§ PROVIDED TEXT
□ □ □ □ □ □ □

Comment on the Church's Mission: The above article recorded a suggestion that Christianity is a 'political faith' which should engage with powers-that-be the way Jesus' path to the cross demonstrated.

There is no doubt that Jesus challenged the authorities of his day in terms of spiritual issues. He was targeted by religious authorities because he criticised them for teaching compliance with the letter of the Jewish Law, and their neglect of the spirit of that Law (which he said was summarised by love for God and others, and which he illustrated by many examples). He was eventually crucified because he claimed a divine status, which was seen as religious sacrilege by Jewish authorities and a political challenge by the governing Roman authorities because emperors based their status on claims of divinity.

However there is considerable doubt that Jesus' example and teachings should be the basis for a 'Christian line' on public policy. 

Firstly Jesus himself did things for the disadvantaged (eg healing, teaching, feeding them), and encouraged his followers to do so. He did not lobby the political powers of his day to do anything in particular.

□ □ □ □ □ □ □

§ COLLECTED DATA
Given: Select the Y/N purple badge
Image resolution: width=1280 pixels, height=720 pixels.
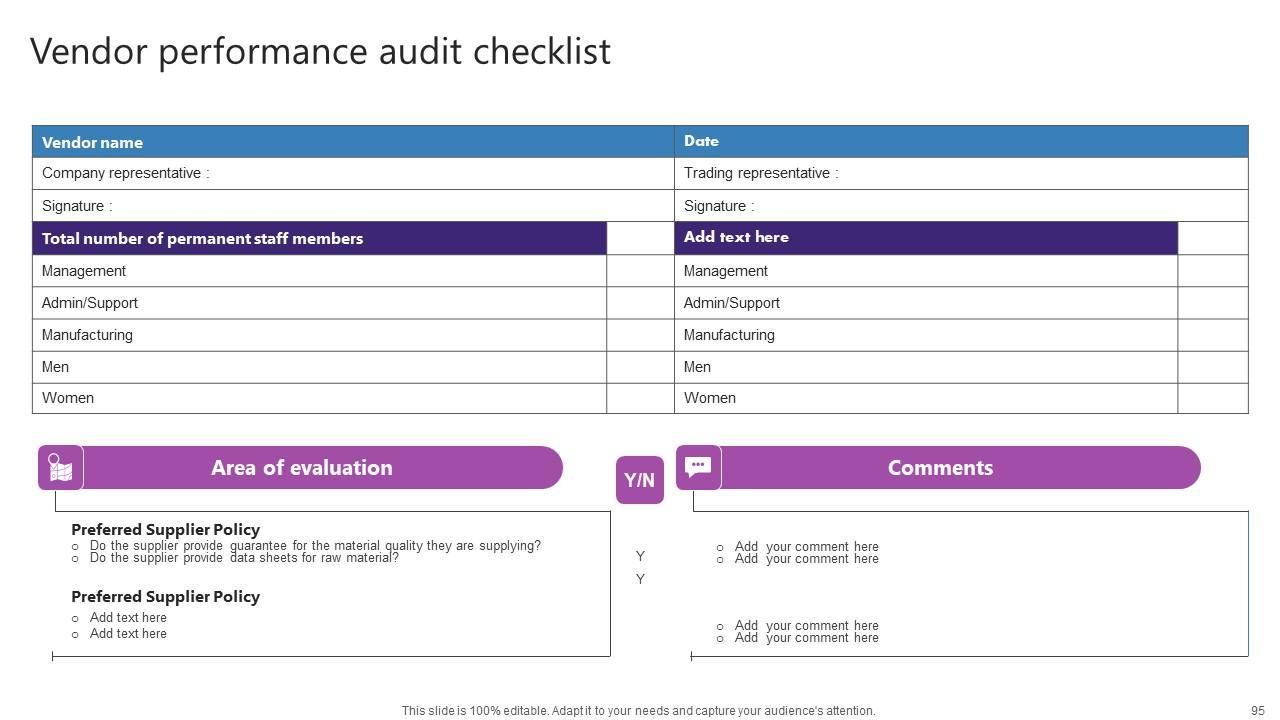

□ □ □ □ □ □ □

§ TO BE DONE
Reproduce the passage of the comment on the Church's mission between "Firstly Jesus himself" and "anything in particular.", inclusive, word for word. The lines above have no connection to the text.

§ WRITTEN ANSWER
Firstly Jesus himself did things for the disadvantaged (eg healing, teaching, feeding them), and encouraged his followers to do so. He did not lobby the political powers of his day to do anything in particular.